[START WORKING DATA]

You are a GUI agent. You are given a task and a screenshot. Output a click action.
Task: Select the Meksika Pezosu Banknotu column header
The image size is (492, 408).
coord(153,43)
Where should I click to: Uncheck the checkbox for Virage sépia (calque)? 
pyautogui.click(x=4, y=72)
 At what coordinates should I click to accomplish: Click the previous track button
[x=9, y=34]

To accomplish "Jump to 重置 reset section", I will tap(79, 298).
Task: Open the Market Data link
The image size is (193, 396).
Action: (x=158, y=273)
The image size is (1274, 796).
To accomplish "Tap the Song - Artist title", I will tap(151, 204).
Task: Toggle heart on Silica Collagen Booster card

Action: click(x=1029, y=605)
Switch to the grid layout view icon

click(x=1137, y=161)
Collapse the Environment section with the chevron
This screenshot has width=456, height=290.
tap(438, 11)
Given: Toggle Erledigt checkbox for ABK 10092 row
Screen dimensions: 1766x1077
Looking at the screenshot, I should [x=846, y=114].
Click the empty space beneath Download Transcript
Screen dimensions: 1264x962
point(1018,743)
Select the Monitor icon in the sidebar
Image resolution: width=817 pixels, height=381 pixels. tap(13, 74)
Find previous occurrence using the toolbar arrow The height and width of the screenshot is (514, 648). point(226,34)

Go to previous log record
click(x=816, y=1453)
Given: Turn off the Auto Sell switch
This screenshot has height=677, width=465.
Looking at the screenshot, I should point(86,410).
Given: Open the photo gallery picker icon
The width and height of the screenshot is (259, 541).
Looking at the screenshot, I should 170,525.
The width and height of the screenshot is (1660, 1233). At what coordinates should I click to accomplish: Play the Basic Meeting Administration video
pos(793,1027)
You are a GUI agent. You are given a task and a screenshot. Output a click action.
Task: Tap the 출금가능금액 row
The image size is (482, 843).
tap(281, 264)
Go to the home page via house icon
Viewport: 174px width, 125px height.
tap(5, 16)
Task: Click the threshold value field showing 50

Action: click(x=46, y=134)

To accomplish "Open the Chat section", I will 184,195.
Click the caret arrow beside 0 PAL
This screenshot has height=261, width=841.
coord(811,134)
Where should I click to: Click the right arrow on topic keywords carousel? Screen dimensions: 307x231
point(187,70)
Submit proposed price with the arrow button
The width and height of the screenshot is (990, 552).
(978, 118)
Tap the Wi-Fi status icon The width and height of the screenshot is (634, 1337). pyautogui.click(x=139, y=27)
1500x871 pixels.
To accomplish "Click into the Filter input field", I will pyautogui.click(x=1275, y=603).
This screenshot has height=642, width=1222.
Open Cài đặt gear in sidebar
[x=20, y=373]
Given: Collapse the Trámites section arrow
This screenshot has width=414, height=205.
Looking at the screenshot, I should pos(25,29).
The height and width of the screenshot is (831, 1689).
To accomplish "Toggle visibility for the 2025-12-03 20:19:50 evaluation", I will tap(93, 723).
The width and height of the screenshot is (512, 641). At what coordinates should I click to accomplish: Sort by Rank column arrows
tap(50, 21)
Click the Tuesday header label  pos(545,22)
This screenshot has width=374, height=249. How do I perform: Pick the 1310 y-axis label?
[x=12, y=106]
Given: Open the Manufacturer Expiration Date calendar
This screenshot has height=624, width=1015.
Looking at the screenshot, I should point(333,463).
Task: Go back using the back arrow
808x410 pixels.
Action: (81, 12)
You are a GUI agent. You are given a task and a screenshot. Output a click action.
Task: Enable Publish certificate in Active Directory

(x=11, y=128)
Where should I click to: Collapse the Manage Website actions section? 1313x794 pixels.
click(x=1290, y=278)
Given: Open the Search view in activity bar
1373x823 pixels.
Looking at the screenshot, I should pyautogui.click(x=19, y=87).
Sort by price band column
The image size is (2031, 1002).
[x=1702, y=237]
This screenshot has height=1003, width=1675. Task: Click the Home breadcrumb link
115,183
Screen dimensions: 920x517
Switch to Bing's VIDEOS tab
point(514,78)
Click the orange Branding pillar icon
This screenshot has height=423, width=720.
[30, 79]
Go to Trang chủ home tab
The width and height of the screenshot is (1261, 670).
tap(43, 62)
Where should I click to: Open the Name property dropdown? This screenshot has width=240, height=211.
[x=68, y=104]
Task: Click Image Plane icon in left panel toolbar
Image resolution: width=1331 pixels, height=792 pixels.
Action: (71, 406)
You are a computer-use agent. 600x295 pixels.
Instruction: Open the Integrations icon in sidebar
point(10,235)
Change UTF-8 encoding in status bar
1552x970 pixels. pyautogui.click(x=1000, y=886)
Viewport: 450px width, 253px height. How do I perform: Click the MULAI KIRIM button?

[END WORKING DATA]

GIVEN EXERCISE.
Copy the lines above verbatim, from the line containing "The width and height of the screenshot is (1660, 1233)." to the line containing "pos(793,1027)", including both of those lines.

WRITTEN SOLUTION.
The width and height of the screenshot is (1660, 1233). At what coordinates should I click to accomplish: Play the Basic Meeting Administration video
pos(793,1027)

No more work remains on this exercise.